La mujer que tuvo tres amores, pero admitió miles de pasiones fue pionera en vivir según sus reglas.
“Me desnudo porque tengo un cuerpo hermoso. No sé qué significa objeto sexual. Soy como un museo en donde se va a mirar lo lindo. A lo sumo le hago un bien a las parejas, conmigo se recrean y siguen sus vidas”; “Hay gente que nunca ha aceptado que, si bien soy una mujer con un par de tetas impresionantes, también pienso y opino”; “Feminismo es igualdad social. Misma remuneración, mismo derecho al goce, pensarse como ser humano íntegro”.
Estas frases hoy no nos hacen ruido, pero había que ser muy valiente y muy libre para animarse a pronunciarlas seis décadas atrás, cuando los besos se daban en un zaguán y el sexo por placer era territorio vedado para miles de mujeres.

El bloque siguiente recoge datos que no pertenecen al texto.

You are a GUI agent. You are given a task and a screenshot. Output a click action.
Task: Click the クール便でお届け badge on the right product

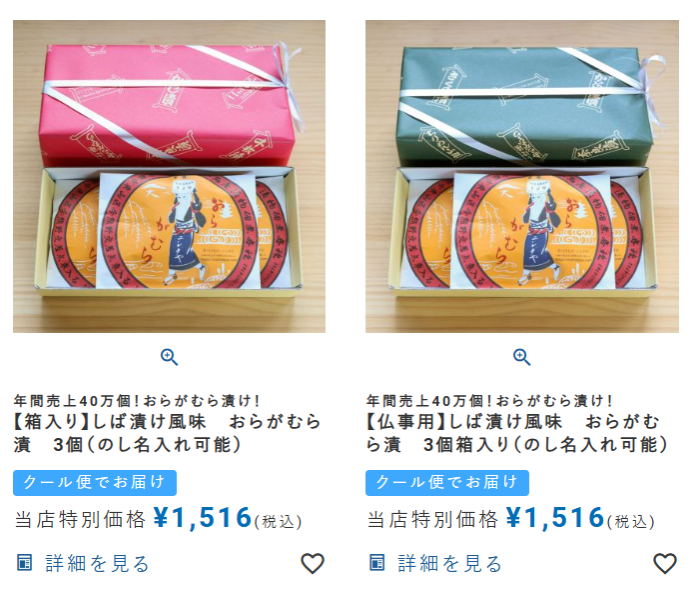coord(447,483)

Pero hubo una mujer que rompió moldes y vivió coherente con su nombre: Libertad Leblanc.
Protagónicos más bizarros como su rol en La endemoniada, de 1968, hicieron olvidar sus curvas para que la crítica pusiera el ojo en las «escenas de horror y vampirismo». En esa peli, el desnudo, explícito o artístico, no tuvo mayor trascendencia.
Libertad fue mujer sujeto y objeto. Entrada la década del ’60, tan desconocida como despampanante, su silueta sólo había aparecido en papeles menores de espectáculos teatrales o en alguna cinta poco recordada.